UnitedHealthcare (Oxford) exiting individual market
UnitedHealthcare will discontinue their individual market plans in New Jersey (sold under the name Oxford) at the end of 2016. This applies both on and off-exchange, and mirrors the action the carrier has taken in most of the states where they currently sell plans in the exchanges.
According to a Kaiser Family Foundation analysis, United offers exchange plans in all 21 counties in New Jersey in 2016, but even with their exit, there will still be at least three carriers offering plans in every county in the exchange. It’s also noteworthy that United does not have either of the two lowest-cost silver plans in any area of New Jersey.
The impact of United’s exit is likely to be modest, since low-cost silver plans tend to be the most popular (73 percent of New Jersey exchange enrollees picked silver plans during the 2016 open enrollment period), and since all areas of the state are expected to still have at least three carriers offering plans in the exchange in 2017.
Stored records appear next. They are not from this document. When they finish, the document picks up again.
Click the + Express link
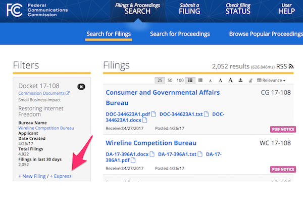Image resolution: width=303 pixels, height=197 pixels. pos(61,176)
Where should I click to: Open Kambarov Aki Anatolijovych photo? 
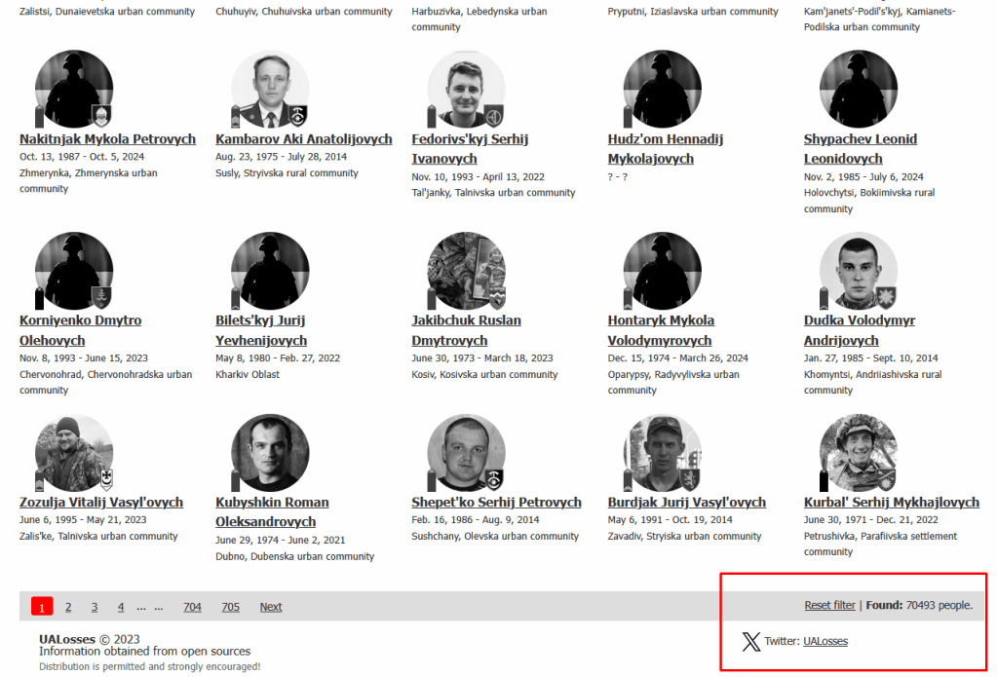[270, 90]
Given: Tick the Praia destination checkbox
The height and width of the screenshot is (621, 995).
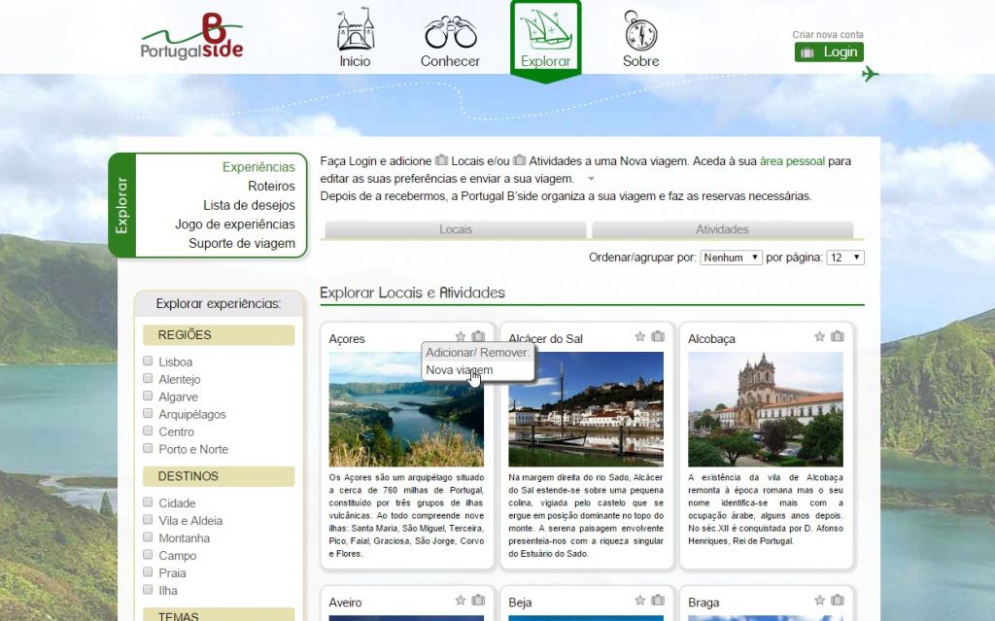Looking at the screenshot, I should [149, 572].
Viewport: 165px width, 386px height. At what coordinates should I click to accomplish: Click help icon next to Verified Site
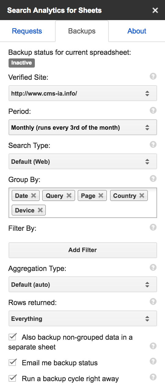coord(153,76)
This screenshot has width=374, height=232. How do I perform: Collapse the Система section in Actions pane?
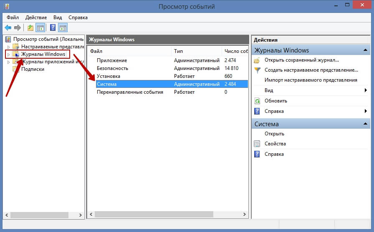[x=366, y=124]
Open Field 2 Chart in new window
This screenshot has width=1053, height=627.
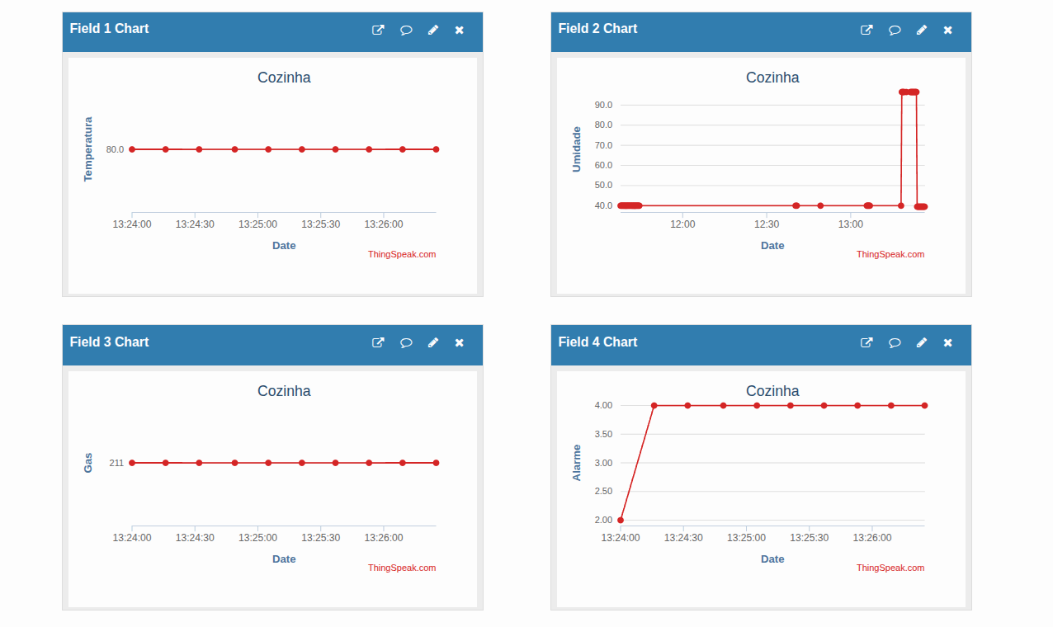866,30

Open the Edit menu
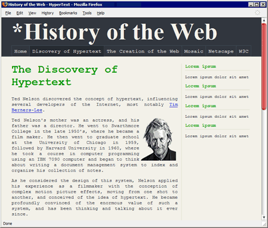[x=20, y=13]

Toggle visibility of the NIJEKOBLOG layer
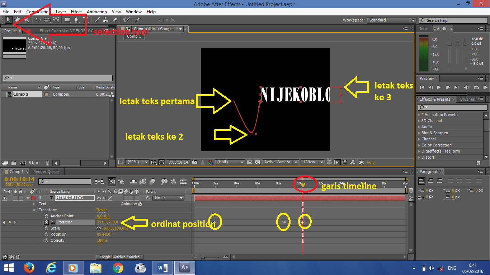(5, 197)
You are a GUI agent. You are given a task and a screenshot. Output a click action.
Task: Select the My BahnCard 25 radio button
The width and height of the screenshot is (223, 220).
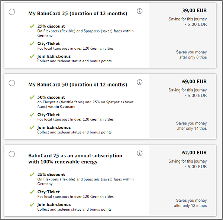click(x=12, y=12)
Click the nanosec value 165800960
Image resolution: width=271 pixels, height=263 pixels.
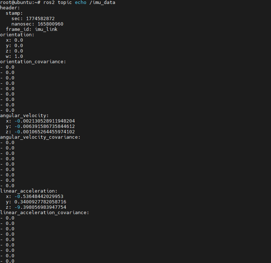pos(50,24)
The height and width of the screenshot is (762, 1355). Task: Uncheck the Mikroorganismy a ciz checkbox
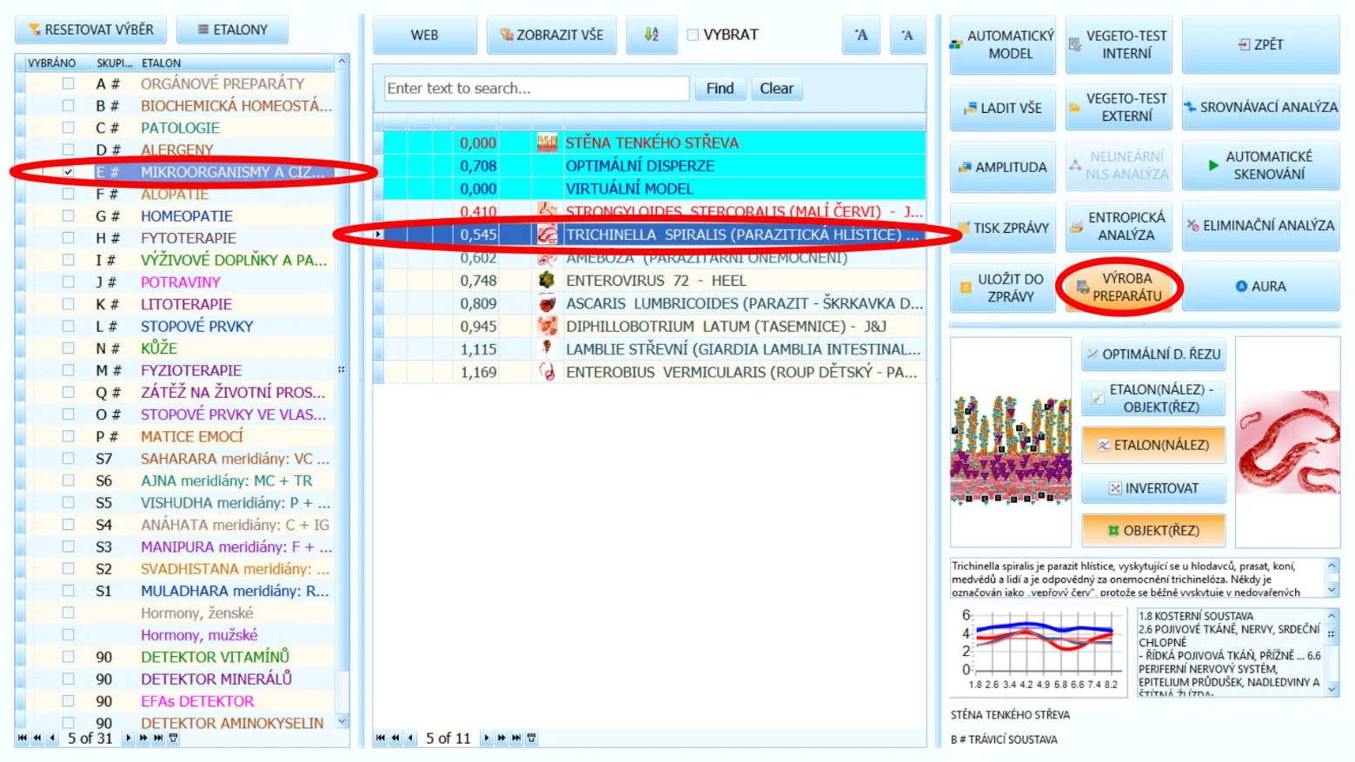coord(68,172)
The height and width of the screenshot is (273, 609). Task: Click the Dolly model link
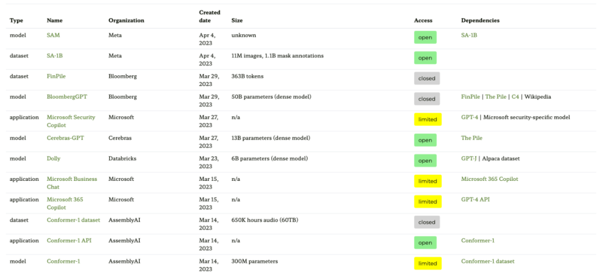(54, 159)
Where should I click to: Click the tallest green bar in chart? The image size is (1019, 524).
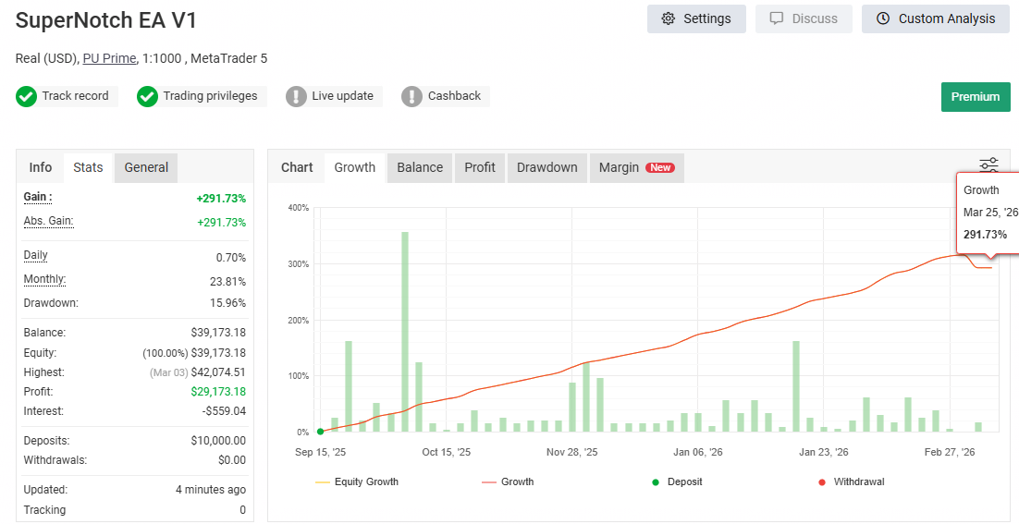point(405,331)
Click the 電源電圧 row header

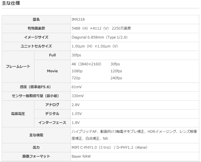18,114
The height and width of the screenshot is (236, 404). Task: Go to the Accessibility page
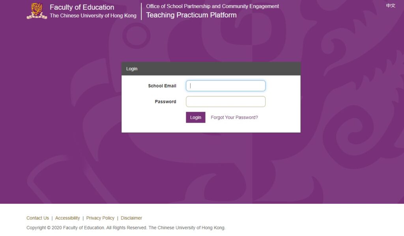(67, 218)
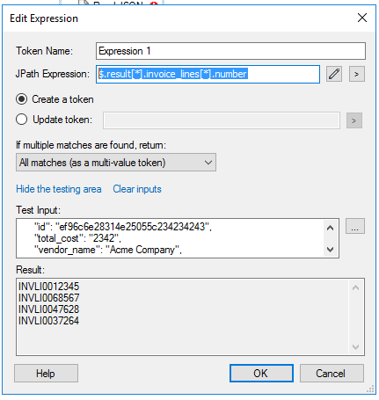Click Hide the testing area link
Image resolution: width=379 pixels, height=400 pixels.
pos(59,189)
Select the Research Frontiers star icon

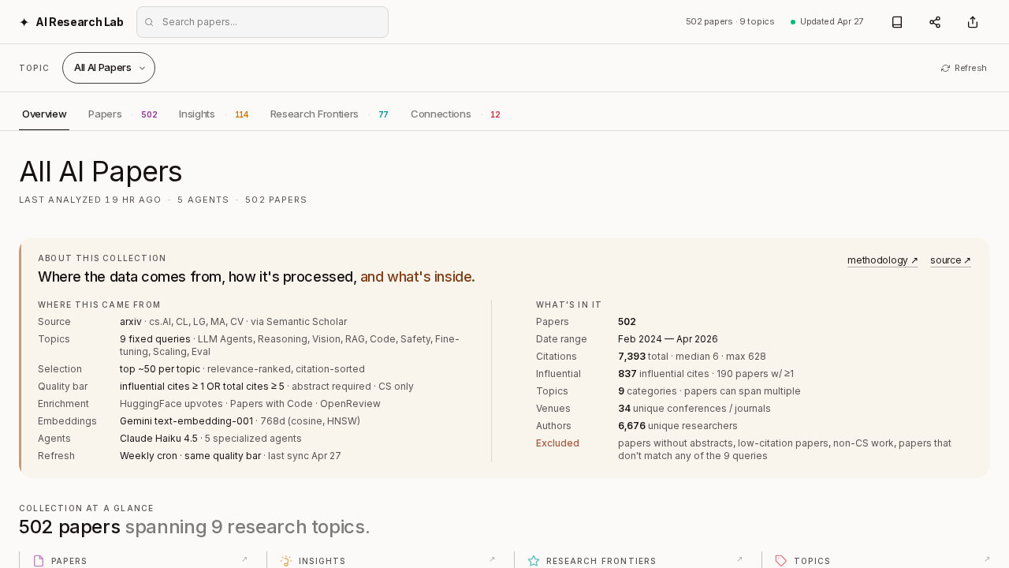533,560

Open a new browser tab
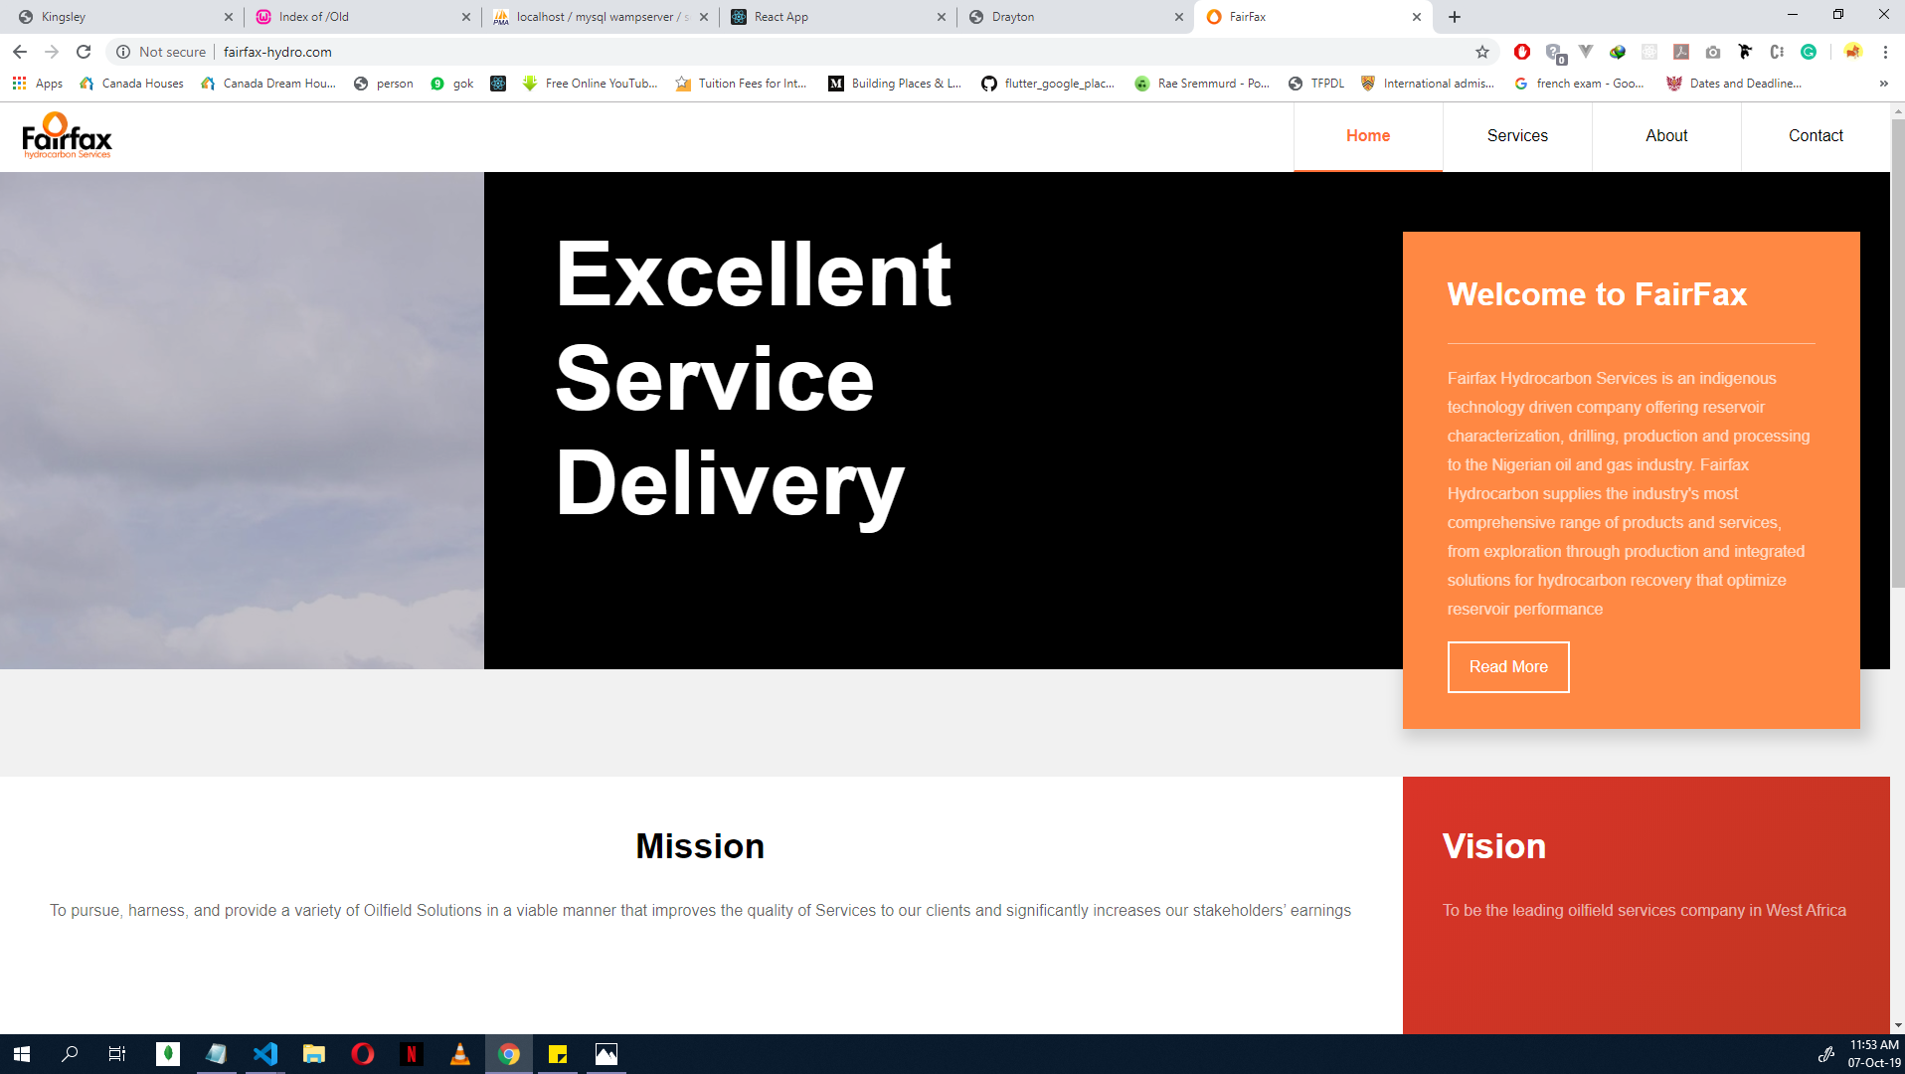click(1455, 17)
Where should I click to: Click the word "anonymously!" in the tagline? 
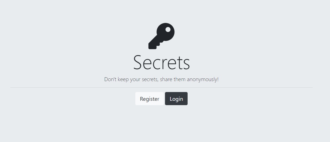[x=203, y=79]
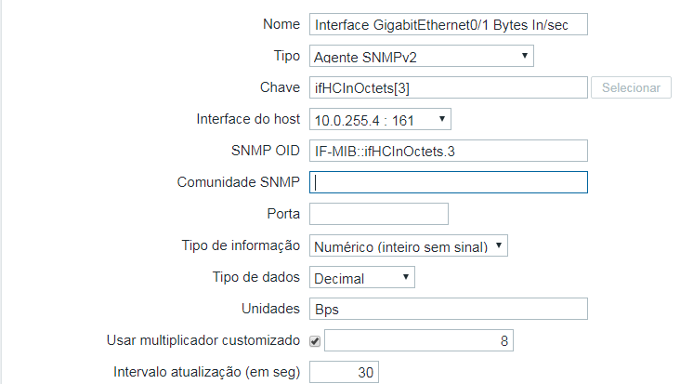The image size is (680, 384).
Task: Select the Unidades field containing Bps
Action: 449,309
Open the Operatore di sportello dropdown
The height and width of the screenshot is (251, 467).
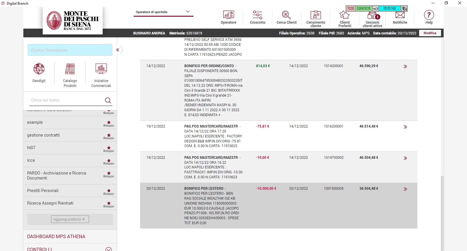188,12
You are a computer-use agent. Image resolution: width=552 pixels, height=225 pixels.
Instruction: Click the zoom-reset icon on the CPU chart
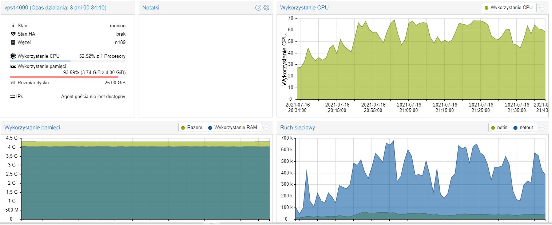(542, 8)
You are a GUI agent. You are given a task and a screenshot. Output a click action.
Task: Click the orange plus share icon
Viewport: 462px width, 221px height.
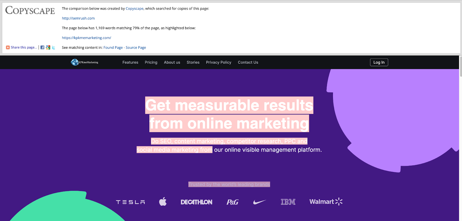8,48
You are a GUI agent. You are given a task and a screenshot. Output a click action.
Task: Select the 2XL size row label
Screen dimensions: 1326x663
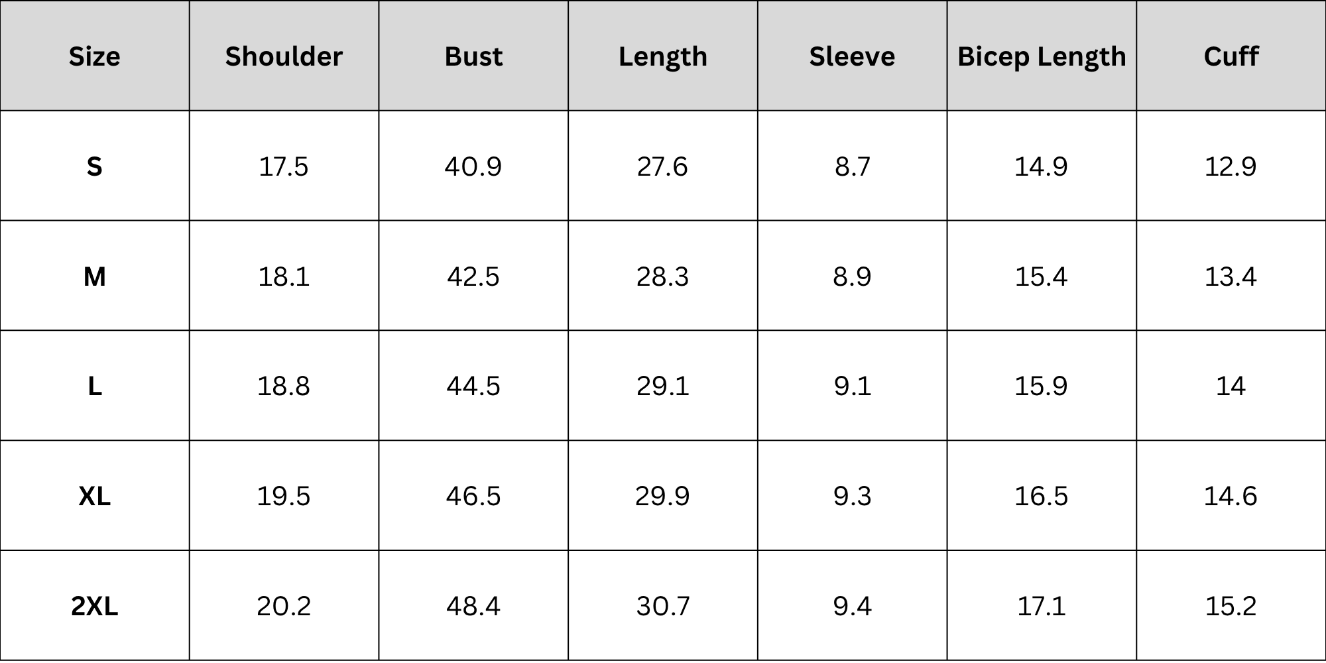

2016 enrollment up 49% over mid-2015 enrollment
During the 2016 open enrollment period, 288,573 people in New Jersey enrolled in private plans through the exchange, including renewals and new enrollees. In-force enrollment stood at 194,194 people as of mid-2015, so the enrollment total by the end of January 2016 represented nearly a 49 percent increase since June 2015.
As expected, some enrollees didn’t pay their initial premiums, or cancelled their coverage early in the year. By March 31, 2016, effectuated enrollment in the New Jersey exchange stood at 249,395. Of those enrollees, 82.3 percent were receiving premium subsidies that averaged $322 per month.
Open enrollment ended on January 31. Coverage for 2016 is now only available to people who have a qualifying event, although Native Americans can enroll year-round, as can anyone eligible for Medicaid or CHIP. Open enrollment for 2017 coverage will begin November 1, 2016.
For people who don’t have insurance in 2016 and aren’t exempt from the ACA’s penalty, the penalty will be significantly higher than it was in 2014 and 2015. The penalty will be the greater of $695 per uninsured adult (half that amount for a child) up to $2,085 per household, OR 2.5 percent of household income above the tax filing threshold. For tax filers who owe a penalty, the average penalty is expected to be almost $1,000 in 2016 – about five times what it was for 2014.
80 percent of New Jersey exchange enrollees are receiving premium subsidies. For those enrollees, the average pre-subsidy premium is $484/month. After subsidies, their average premium is $161/month. That’s a substantial decrease from the unsubsidized premium, but it’s also considerably higher than the average after-subsidy premium across the 38 states that use Healthcare.gov. That’s due however, to enrollees’ average income and the plans they end up choosing. If enrollees with the same subsidy-eligible income pick the benchmark plan in any given state, their after-subsidy premium will be the same (unless the premium is so low that subsidies don’t apply).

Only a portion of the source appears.